Directive A =>
Write out the part of the Iceberg catalog text starting at "If you need" and ending at "representation used here.", word for word.

Text =>
---
This catalog implementation does not write Iceberg Avro manifest-list/Avro manifest files
or Iceberg metadata JSON in the hot path. Instead, table metadata is stored in Firestore and
the runtime writes a consolidated Parquet manifest for fast query planning.

If you need full Iceberg-compatible artifacts for other engines or tools, use the
`export_to_iceberg` utility to generate Avro manifests and manifest-lists from
the Parquet-first storage layout. To ingest existing Iceberg Avro artifacts into this
catalog, use `import_from_iceberg` which will convert Avro manifests into the
Parquet manifest + Firestore snapshot representation used here.

## API overview 📚

The package exports a factory helper `create_catalog` and the `FirestoreCatalog` class.
---
[Item-finding records]
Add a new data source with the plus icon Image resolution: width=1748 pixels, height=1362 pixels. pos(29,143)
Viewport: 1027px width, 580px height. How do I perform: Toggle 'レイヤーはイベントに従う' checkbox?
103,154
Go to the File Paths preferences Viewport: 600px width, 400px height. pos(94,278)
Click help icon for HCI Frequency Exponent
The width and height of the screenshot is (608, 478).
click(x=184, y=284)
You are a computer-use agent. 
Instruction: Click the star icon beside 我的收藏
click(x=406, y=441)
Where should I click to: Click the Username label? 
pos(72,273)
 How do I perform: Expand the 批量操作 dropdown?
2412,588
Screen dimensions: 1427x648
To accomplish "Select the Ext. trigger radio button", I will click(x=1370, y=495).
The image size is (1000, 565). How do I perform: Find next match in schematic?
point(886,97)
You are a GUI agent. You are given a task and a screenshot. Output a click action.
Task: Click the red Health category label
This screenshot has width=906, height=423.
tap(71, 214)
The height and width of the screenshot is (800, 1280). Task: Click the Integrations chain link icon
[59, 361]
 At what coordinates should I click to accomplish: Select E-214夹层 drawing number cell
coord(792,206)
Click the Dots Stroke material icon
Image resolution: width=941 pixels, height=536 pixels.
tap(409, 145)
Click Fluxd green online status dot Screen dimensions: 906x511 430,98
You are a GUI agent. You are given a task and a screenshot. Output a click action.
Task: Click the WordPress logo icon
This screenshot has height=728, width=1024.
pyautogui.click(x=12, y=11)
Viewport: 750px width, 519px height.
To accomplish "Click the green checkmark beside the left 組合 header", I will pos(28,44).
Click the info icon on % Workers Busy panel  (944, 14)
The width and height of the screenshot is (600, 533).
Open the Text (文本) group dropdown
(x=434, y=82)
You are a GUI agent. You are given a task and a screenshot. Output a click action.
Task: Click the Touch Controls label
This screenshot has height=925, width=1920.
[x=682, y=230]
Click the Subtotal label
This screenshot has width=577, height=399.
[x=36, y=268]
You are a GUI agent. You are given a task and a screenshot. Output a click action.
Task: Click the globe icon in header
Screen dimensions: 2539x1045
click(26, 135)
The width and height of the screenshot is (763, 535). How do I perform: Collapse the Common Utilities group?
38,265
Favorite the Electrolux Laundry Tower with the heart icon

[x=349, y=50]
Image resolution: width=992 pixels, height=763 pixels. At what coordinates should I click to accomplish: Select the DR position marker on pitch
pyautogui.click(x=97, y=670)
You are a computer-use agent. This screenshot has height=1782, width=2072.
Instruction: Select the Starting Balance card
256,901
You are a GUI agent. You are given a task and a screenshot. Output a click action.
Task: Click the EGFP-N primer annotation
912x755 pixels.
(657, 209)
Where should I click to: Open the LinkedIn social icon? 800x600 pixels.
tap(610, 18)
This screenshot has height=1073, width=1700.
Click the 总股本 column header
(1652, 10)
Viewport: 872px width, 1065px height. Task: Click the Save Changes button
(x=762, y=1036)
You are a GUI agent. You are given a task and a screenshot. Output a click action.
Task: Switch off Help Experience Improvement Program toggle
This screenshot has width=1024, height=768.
---
Directive B =>
Collect every line of the records that contains the string "This", matching case exactly.

Worked answer A =>
If you need full Iceberg-compatible artifacts for other engines or tools, use the
`export_to_iceberg` utility to generate Avro manifests and manifest-lists from
the Parquet-first storage layout. To ingest existing Iceberg Avro artifacts into this
catalog, use `import_from_iceberg` which will convert Avro manifests into the
Parquet manifest + Firestore snapshot representation used here.

Worked answer B =>
This screenshot has width=906, height=423.
This screenshot has height=728, width=1024.
This screenshot has height=925, width=1920.
This screenshot has width=577, height=399.
You are a computer-use agent. This screenshot has height=1782, width=2072.
This screenshot has height=1073, width=1700.
This screenshot has width=1024, height=768.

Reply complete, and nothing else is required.